Last month, the U.S. Department of Education released guidance on the proper use, storage and security of student data being generated by new online educational resources. Published by the Department’s new Privacy Technical Assistance Center, the guidance titled “Protecting Student Privacy While Using Online Educational Services: Requirements and Best Practices” provides answers to certain questions regarding schools’ and school districts’ obligations to protect student information under the Family Educational Rights and Privacy Act (FERPA) while using online educational resources. The Department also offers its best practices for using online educational resources. The Department generally advises that schools’ obligations under FERPA largely depend on the specific type of online educational resource being used.

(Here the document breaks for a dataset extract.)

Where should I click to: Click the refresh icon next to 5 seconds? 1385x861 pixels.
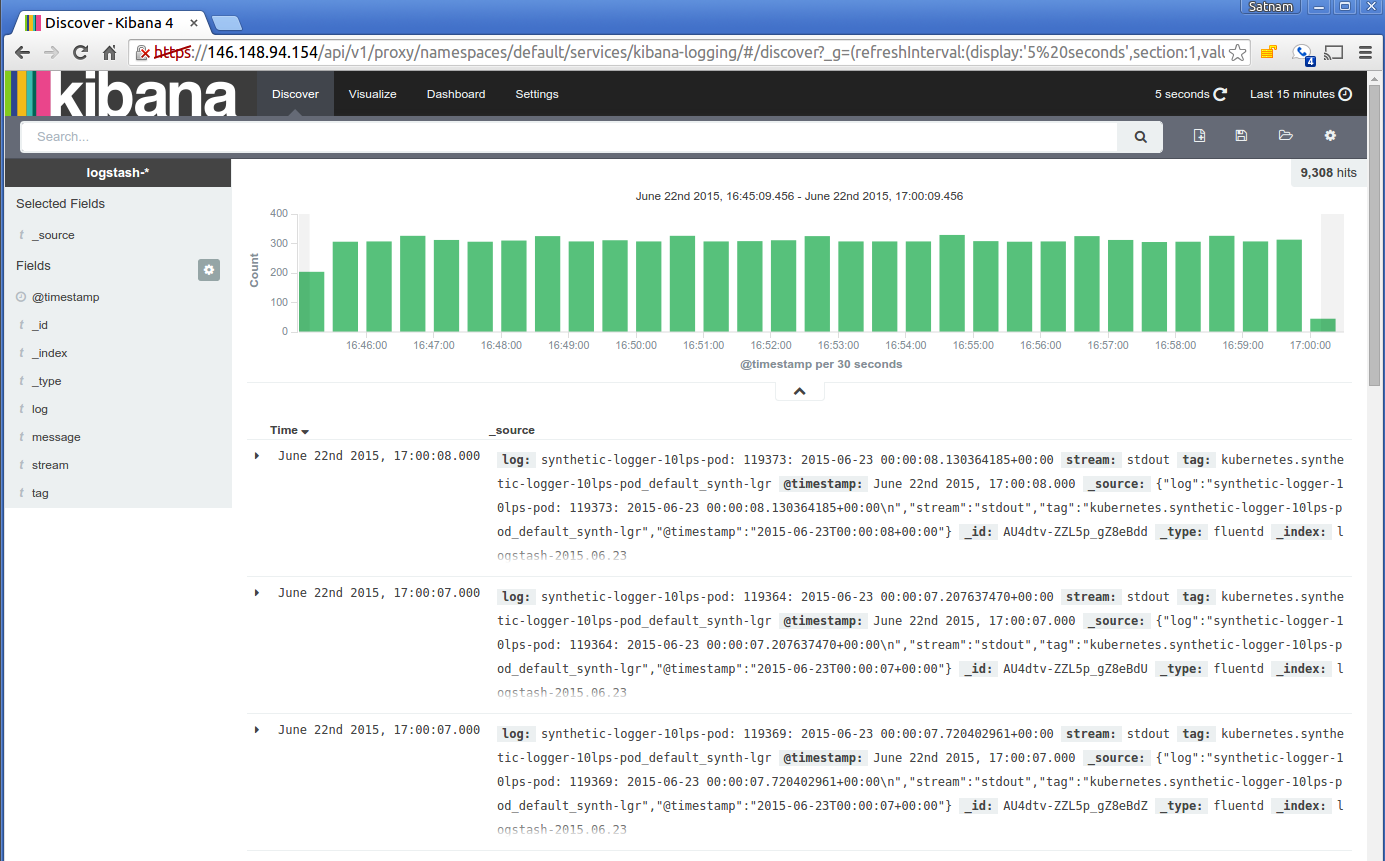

For example, the Department states that whether student information used in online educational services is protected by FERPA depends on the particular type of online educational service being used. Certain types of online educational resources do not require that any personally identifiable information be disclosed, such as programs that allow students to complete interactive exercises without requiring a student to log in. Other resources, however, allow students and their parents to log in and access class materials, in which students’ names and contact information would need to be disclosed in order to set up student accounts. If personally identifiable information is disclosed to an online provider, schools and school districts must either: (1) obtain parental consent (or student consent if the student is 18 or over); or (2) ensure that the disclosure meets one of FERPA’s exceptions to the written consent requirement or constitutes the release of “directory information.” The Department notes that the “school official” exception may be applicable for certain disclosures.

The Department also recommends various best practices to schools and school districts when using online educational resources, such as:

  • Maintain awareness of other relevant federal, state, tribal or local laws, including the Children’s Online Privacy and Protection Act.
  • Be aware of which online educational services are currently being used in your district.
  • Have policies and procedures to evaluate and approve proposed online educational services.
  • When possible, use a written contract or legal agreement between the school and the online educational resource provider.
  • Use caution and take extra steps before accepting “Click-Wrap” licenses for consumer apps.
  • Be transparent with parents and students.
  • Consider whether parental consent is appropriate in certain circumstances.